Earlier this month, David Cameron visited Shoreditch to mark the anniversary of his Tech City initiative, which seeks to turn east London into the digital capital of Europe. The Prime Minister met with several new online companies, amongst which was Luluvise, the new women-only networking site.
The site aims to recreate the online experience of private chats with your girlfriends. Already alarm bells are ringing. If men were doing this everyone would assume it was a hotbed for misogyny: a landscape of tits and arse and toilet humour.
However because it is a site for women, nobody has raised the issue of sexism. Somewhere for the fairer sex to gossip and compare dating experiences seems harmless, you might argue, if not rather 1950s housewife in the 21st century.
The main problem, though, is that Luluvise is not a completely private platform.
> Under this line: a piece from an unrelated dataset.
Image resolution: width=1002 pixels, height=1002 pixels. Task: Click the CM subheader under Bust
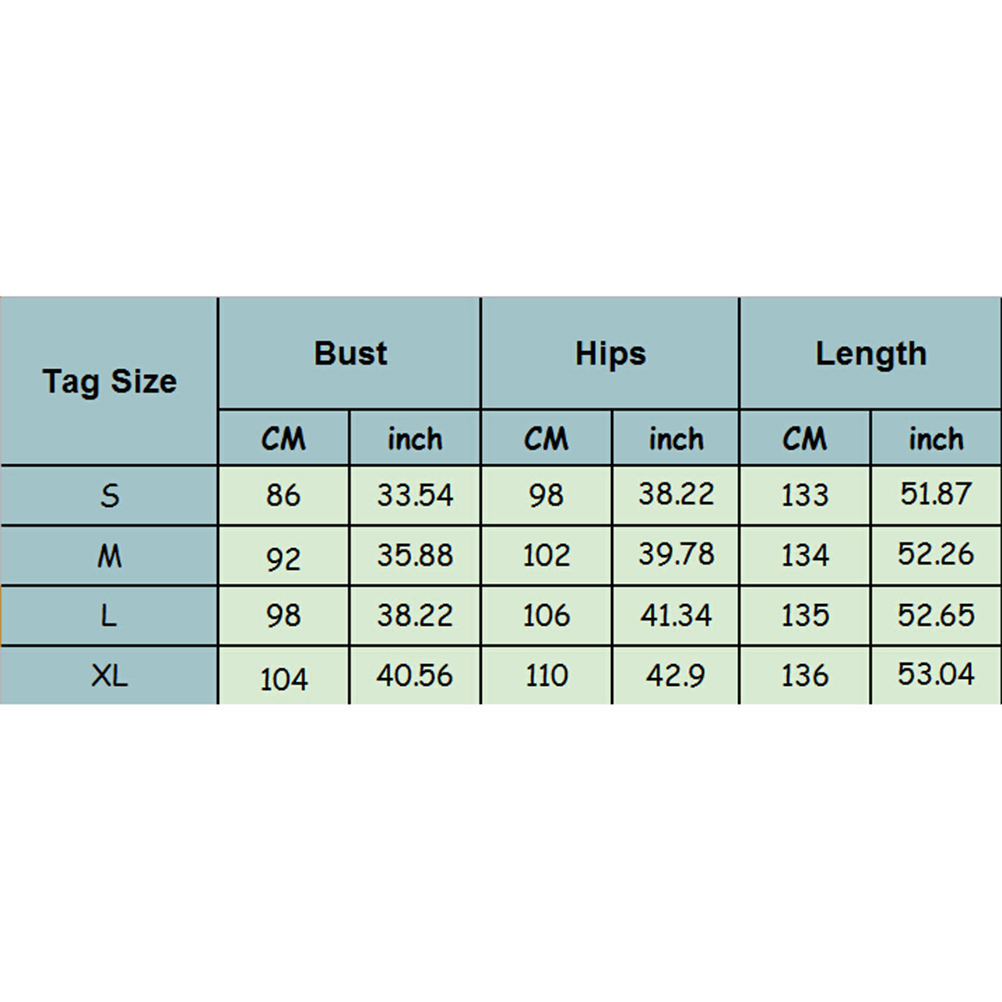coord(284,438)
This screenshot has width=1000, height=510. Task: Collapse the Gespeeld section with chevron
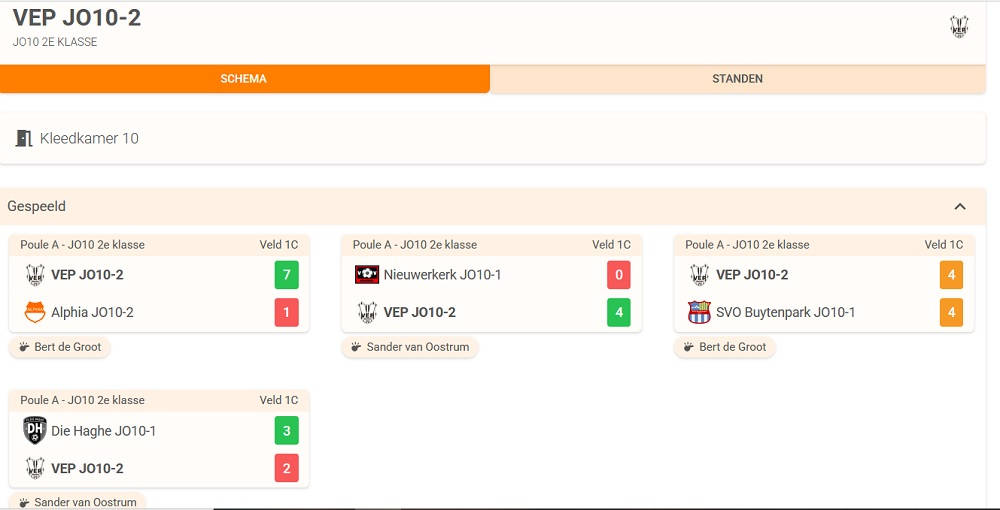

The hair-tearingly sexist part is that you can review dates you go on, where the “final scores are public”, and contribute to Luluvise’s “database of dudes”. Oh, please.
Firstly: imagine if men were rating women in this way. A database of babes would have everyone from the Daily Mail to radical feminists chomping at the bit, and rightly so. What makes this any different? A couple of women get to dictate a man’s online record. What’s to stop one girl getting her friends to write some fake reviews supporting her opinion? What if a potential employer decides to check Luluvise, as so many check Facebook and Twitter, to get a sense of job applicants?
Secondly: Supposing the date goes well, why on earth would anybody want to go on public record saying how great the man is? Surely, they will want to keep the details to themselves, thanks very much. Thus, Luluvise may be privately used to chat about amazing dates, but its public manifestation will become a one-sided slanging match, aka defamation with no right to reply on the man’s part.
Apparently, just your friends get the gory details, such as whether or not your date was a ‘tight-wad’ (shock horror). Who are these friends, though? Lulivise say you can choose exactly who sees your messages, but consider the social networking sites that exist already… are our online friends all close confidantes that we would trust not to spread rumours and pass on information? Do you want a public written record of things said in anger? We have text messages and private Facebook messages for that reason.
Although, judging by the fact Luluvise allows you to upload texts to its site, nothing is sacred anymore. Naturally, one could argue that Luluvise is just a platform for pre-existent behaviours: we show friends texts from men, and discuss them. Commodifying this seems pretty mercenary though, it implies women have nothing better to do than sit around, pretending to work whilst gossiping and analyzing men all day long.
Yes, in theory, the ratings system could save other women from future grief. That said, domestic violence, both emotional and physical, is a matter for the police. On the other hand, a bad relationship break up is a matter for close friends, who you can group call on Skype, or, I don’t know, actually see in real life. None of those scenarios necessitate doling out personal information online.
In an age when we are supposed to be moving towards absolute equality (sometimes overly so, unisex toilets, anyone?) it is depressing to see modern technology being used to divide, rather than unite. It’s only a matter of time before a men-only social networking site springs up, and if they also get the $1 million in funding from various investors that Luluvise has managed, will people start to take more of an interest in social network segregation?
To start with, if this is the biggest issue that you can think of in east London currently, then you really should do some home work. The issue of ‘sexism’ towards men is, well frankly, not an issue at all. The website is not an actual space that has been devoted to women only, its online. There are more than enough male only spaces to make up for the poor men who can’t join in the banter on this website.
Furthermore, the need for female only spaces in order for women to be able to discuss issues without the interference of men is severely lacking. To quote you in an age when we are suppossed to be moving towards equality, I can’t believe we have a woman writting so feverently in opposition to an ultimately inconsequential women-only website.
It’s funny that you mentioned the Daily Mail, with articles like this I think you have a future there.
@Brendan (or is that Brenda?) Kelly: sexism towards men is a non-issue, eh? Maybe you haven’t watched/seen any adverts in the last couple of decades, or paid attention to the treatment of fathers in divorce cases (or indeed, paid attention to the public opinion of certain senior politicians re the role of men in the family), or noticed the way in which domestic violence is STILL routinely portrayed in the media as male-on-female only…
It would appear that, despite all the lip-service that’s paid to equal opportunities nowadays, certain forms of prejudice are extremely fashionable.